Barkhamsted Hollow was a village in northwestern Connecticut. It was part of the town of Barkhamsted, Connecticut in Litchfield County, Connecticut, incorporated as part of Barkhamsted in 1779. It was flooded by the creation of the Barkhamsted Reservoir in 1940, splitting Barkhamsted and the nearby town of Hartland, Connecticut in half.

== History ==
The reservoir was conceived to address the water needs of Hartford, Connecticut. The earthen Saville Dam was built to stem the east branch of the Farmington River, thus creating the reservoir. The dam was named for the project's chief engineer, Caleb Mills Saville.

According to Paul Hart, Barkhamsted Historical Society, as quoted at Connecticut Routes:

"The Saville Dam, which backs up the Barkhamsted Reservoir, was completed in 1940. I believe it took several years for the reservoir to fill with water.

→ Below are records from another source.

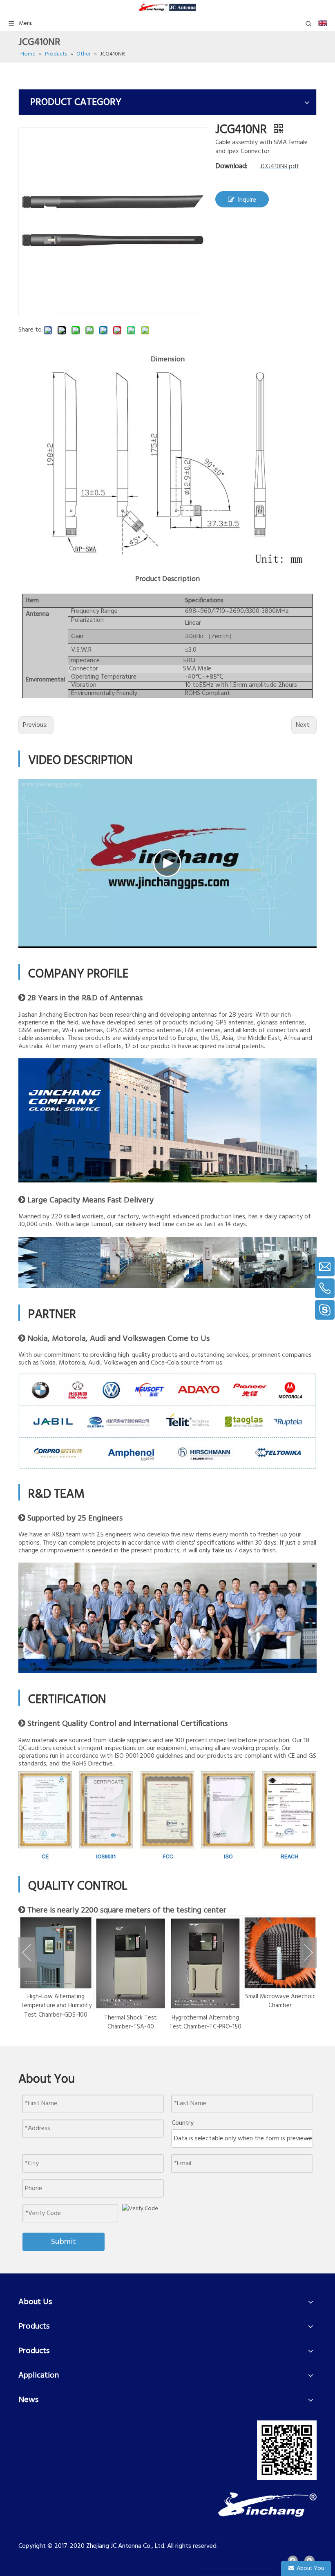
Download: (231, 166)
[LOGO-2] (267, 2504)
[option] (55, 1973)
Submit (63, 2242)
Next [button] (308, 1952)
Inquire (247, 200)
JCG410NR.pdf (279, 166)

"The reservoir covers what was private land—mostly small farms. The property was bought by the Metropolitan District Commission of Connecticut mostly during the depression years. On the Barkhamsted side, there was one village, known as Barkhamsted Hollow that was covered with water. This was located at a crossroads about a mile north of the dam and on the east side of the river. There was a store, church and a few other buildings here. Several roads were put underwater, including a north/south road that followed the river on the east side. There were many house locations that were covered by the water, and even more that were bought and torn down or moved that were not covered by water but were located on the watershed property now owned by the water company."

The site of the one-room Center Schoolhouse was not covered with water. The building stood just off the west shore of the reservoir for many years until the Historical Society moved it to the current location on Route 181 about 1980.